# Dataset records

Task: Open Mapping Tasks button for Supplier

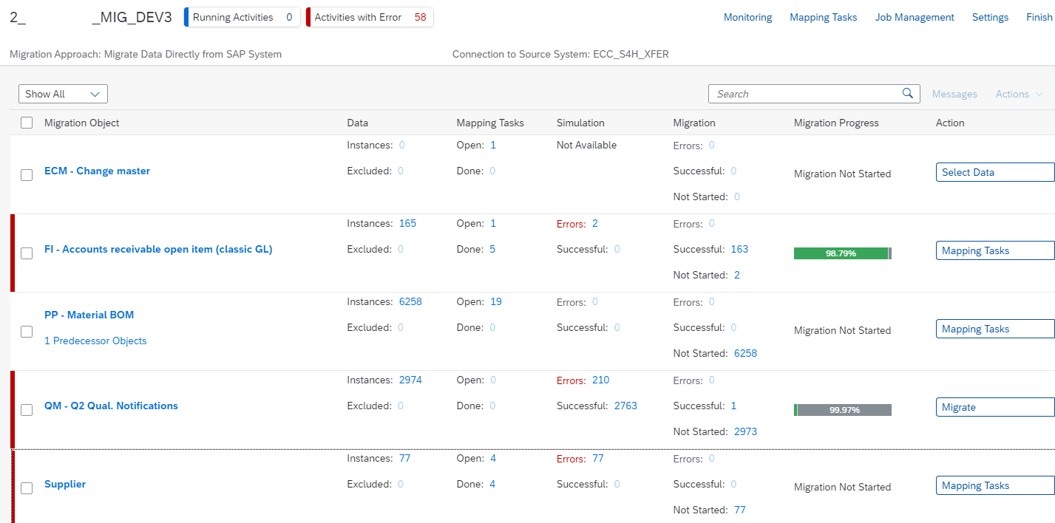Action: pos(994,486)
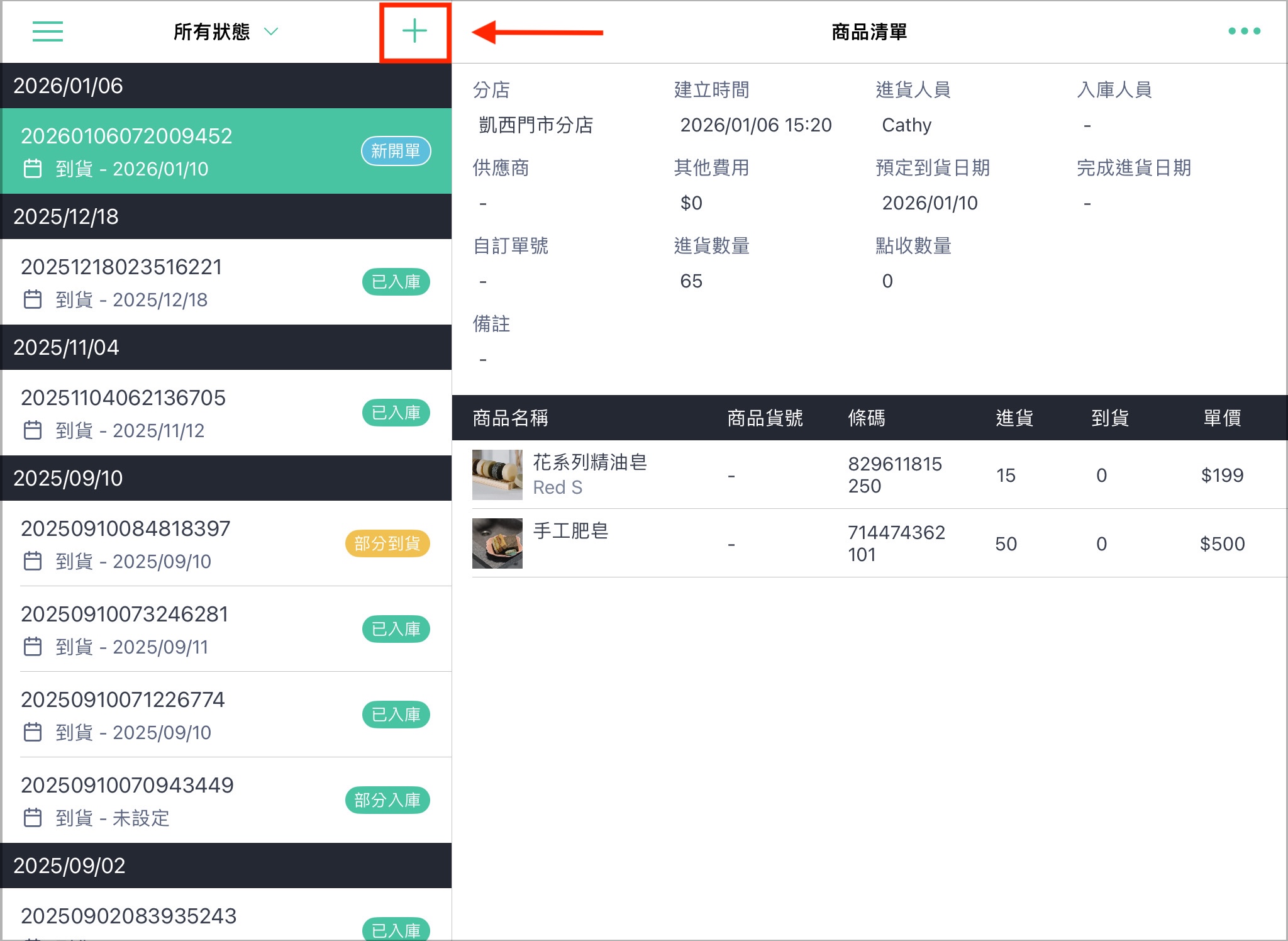
Task: Expand the 所有狀態 status filter dropdown
Action: [225, 31]
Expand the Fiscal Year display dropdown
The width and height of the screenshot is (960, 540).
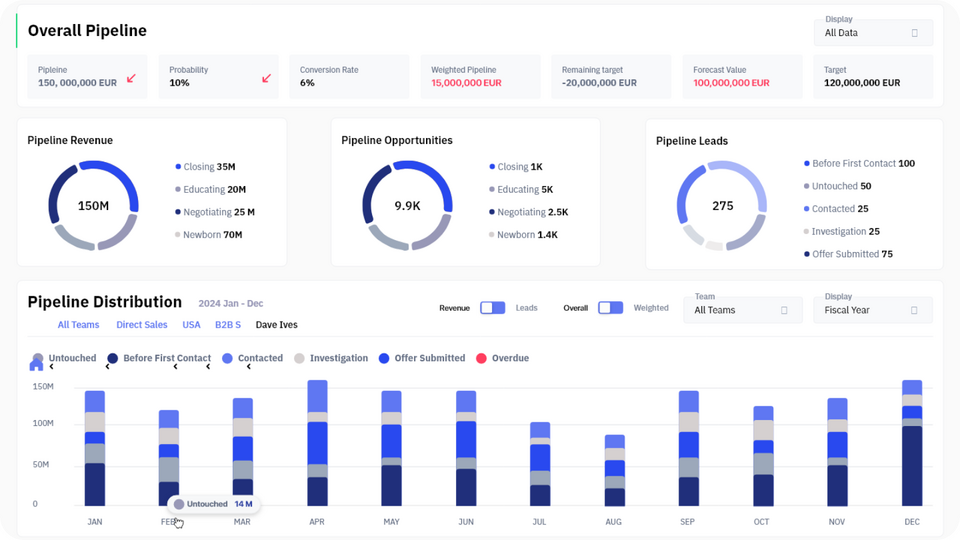pos(873,310)
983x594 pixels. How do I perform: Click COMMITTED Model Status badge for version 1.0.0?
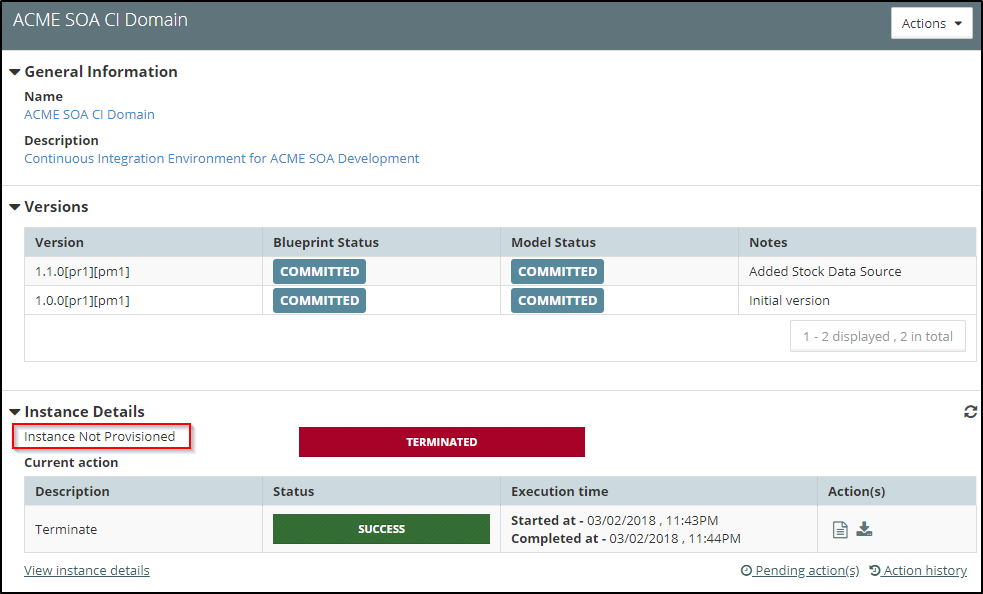(x=557, y=300)
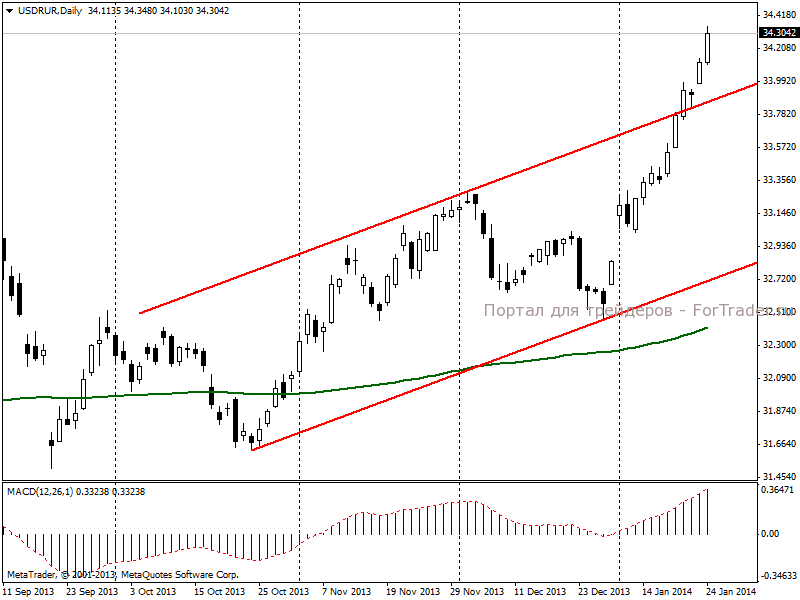This screenshot has height=600, width=800.
Task: Click the 33.9920 price scale value
Action: point(779,81)
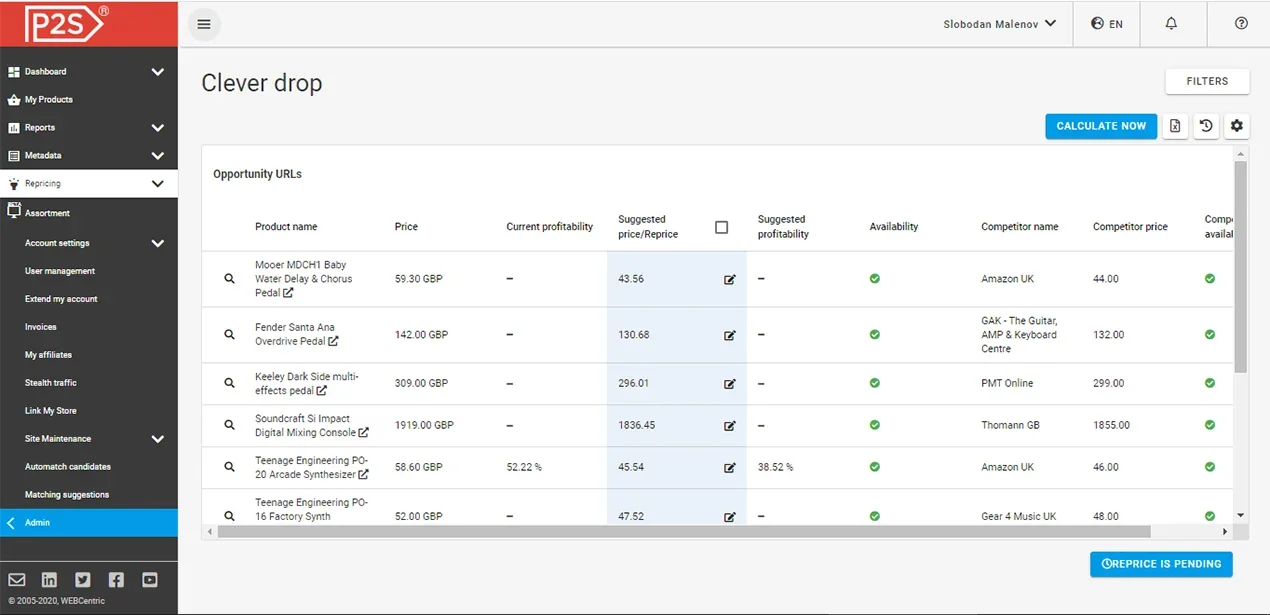Export the table to Excel file icon
The image size is (1270, 615).
coord(1175,126)
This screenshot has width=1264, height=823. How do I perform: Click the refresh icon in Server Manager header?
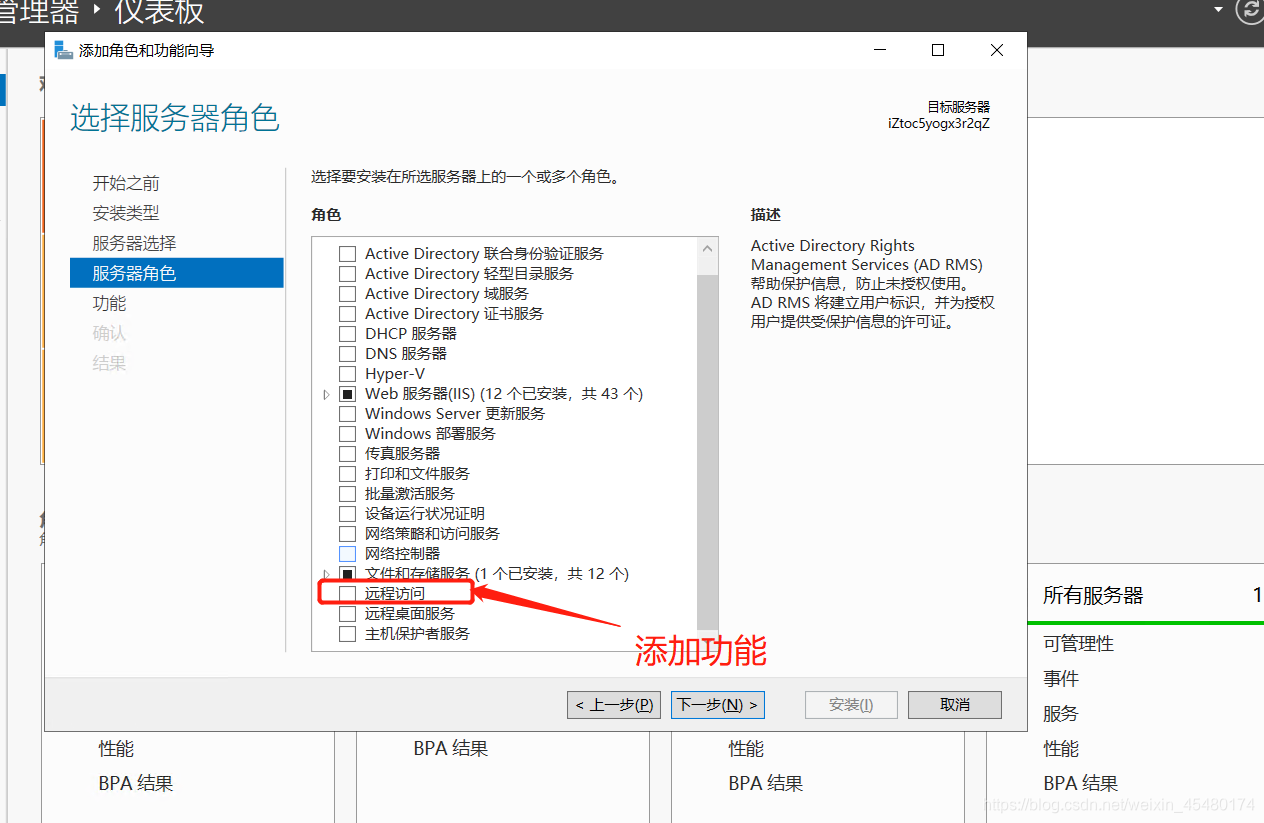pyautogui.click(x=1250, y=10)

# Work to complete
Each line above should be printed again exactly, though the pictures should not be.

# Reply
Task: Open Mapping Tasks button for Supplier

Action: pos(994,486)
Task: Expand the 所有狀態 status filter dropdown
Action: [225, 31]
Expand the Fiscal Year display dropdown
The width and height of the screenshot is (960, 540).
pos(873,310)
983x594 pixels. How do I perform: Click COMMITTED Model Status badge for version 1.0.0?
(x=557, y=300)
This screenshot has height=600, width=800.
Task: Click the 33.9920 price scale value
Action: point(779,81)
Export the table to Excel file icon
The image size is (1270, 615).
coord(1175,126)
This screenshot has width=1264, height=823. How do I perform: Click the refresh icon in Server Manager header?
pyautogui.click(x=1250, y=10)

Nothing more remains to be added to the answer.